Operated by Cairn Energy, SNE’s resources have been upgraded several times, and March’s results from the VR-1, combined with the outcome from the SNE-5 appraisal well, could lead to a revision of the field’s contingent resource estimate, said partner FAR Ltd. Wilby said the project will also be an FPS unit with trees tied back to it. FID is expected in 2019, with production to follow between 2021 and 2023.

Kosmos Energy has begun the second phase of its multi-well exploration drilling program offshore Mauritania and Senegal. TheAtwood Achiever drillship was drilling as of the time of this writing in the Cayar Offshore Profond block, targeting the Yakaar prospect (formerly Teranga West). Yakaar is located about 40 km (25 mi) west of the Teranga discovery.

Ophir Energy’s high-profile block R Fortuna LNG project, said to be the first FLNG development offshore Equatorial Guinea, is on track for an FID during 1H, the company confirmed in March. The company also said that the southwest portion of offshore block R contains a potential extension of an oil play in the neighboring block over which the operator acquired 3D seismic survey last year that extended into block R.
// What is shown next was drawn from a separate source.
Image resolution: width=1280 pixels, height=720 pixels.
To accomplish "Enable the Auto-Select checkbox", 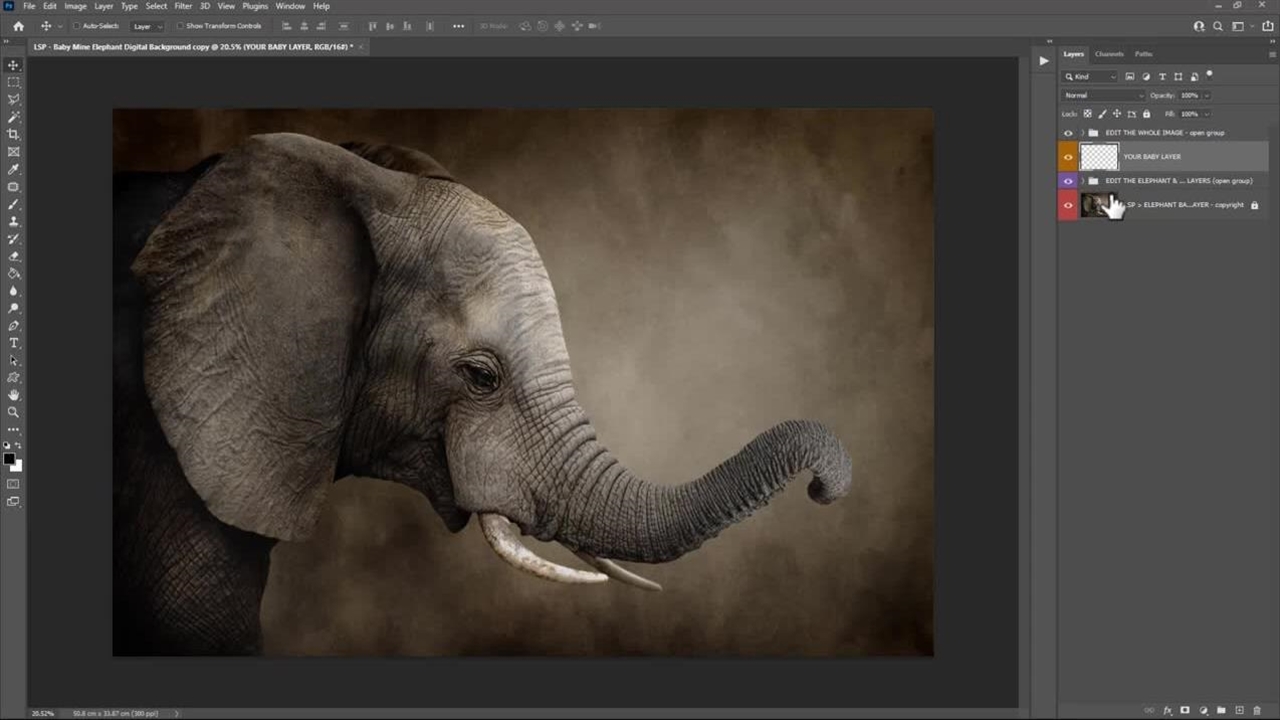I will (76, 26).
Although all eyes are on the splashy FLNG development, Ophir’s last update detailed several programs around Africa. Seadrill’sWest Saturn drillship will start drilling the Ayame-1X well on block CI-5113 offshore Côte d’Ivoire during 2Q.

The data has been processed and geoscience teams for both blocks are assessing prospectivity ahead of a decision on whether to drill a well. The well, likely to cost $30 million, will test an extension of a proven petroleum system in the adjacent block, the main risk being trap effectiveness.
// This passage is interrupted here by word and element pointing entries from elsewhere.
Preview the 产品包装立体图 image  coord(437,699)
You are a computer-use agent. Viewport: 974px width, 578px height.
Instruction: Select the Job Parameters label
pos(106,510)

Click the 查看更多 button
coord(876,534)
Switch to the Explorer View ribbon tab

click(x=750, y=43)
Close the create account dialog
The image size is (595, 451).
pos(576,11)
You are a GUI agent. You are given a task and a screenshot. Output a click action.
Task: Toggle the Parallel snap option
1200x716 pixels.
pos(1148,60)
Off Gabon, Ophir extended its Nkouere and Nkawa licenses and is using the Olumi Rouge 3D seismic data to mature a new outboard play, which it believes has multi-billion-barrel potential. Here too it is seeking to bring in a partner for a second-phase of exploration.

Another development of high interest is the Offshore Cape Three Points (OCTP) project, offshore Ghana. Wilby said the project “was one of the few FPS developments to move forward in the downturn and is due to start next year.” Eni held a naming ceremony for the FPSOJohn Agyekum Kufuor, which will operate in the Sankofa-Gye Nyame field in the Tano basin for OCTP.

Eni also recently secured 90% operated stakes in two new exploration blocks in the eastern part of the Tano basin. The pair covers a total area of about 2,850 sq km (1,100 sq mi). It also recently offloaded a 25% indirect interest in the natural gas-rich Area 4 block, offshore Mozambique to ExxonMobil in a March sales and purchase agreement worth about $2.8 billion.

However, in further signs of possible trouble offshore Nigeria, Shell and Eni recently saw deepwater prospect OPL 245 seized by the government over corruption charges. The decision was later reversed following an appeal, and the two partners retained control of the field, which is home to the Etan and Zabazaba discoveries.

Off Cameroon, Bowleven is holding development discussions concerning the Etinde gas field, at the time of this writing. Operator NewAge had staged a technical workshop to review options for Etinde, with a view to gain agreement from all stakeholders on the preferred development solution(s). The choices include floating LNG, gas-to-power, and others. Participants at the meeting agreed that a commercially viable FLNG scheme with domestic gas offtakes as they become available could represent a credible forward development plan. Bowleven says there are sufficient resources to support one initial gas offtake solution - more if planned appraisal drilling targeting up to 2 tcf of gas and associated liquids proves successful.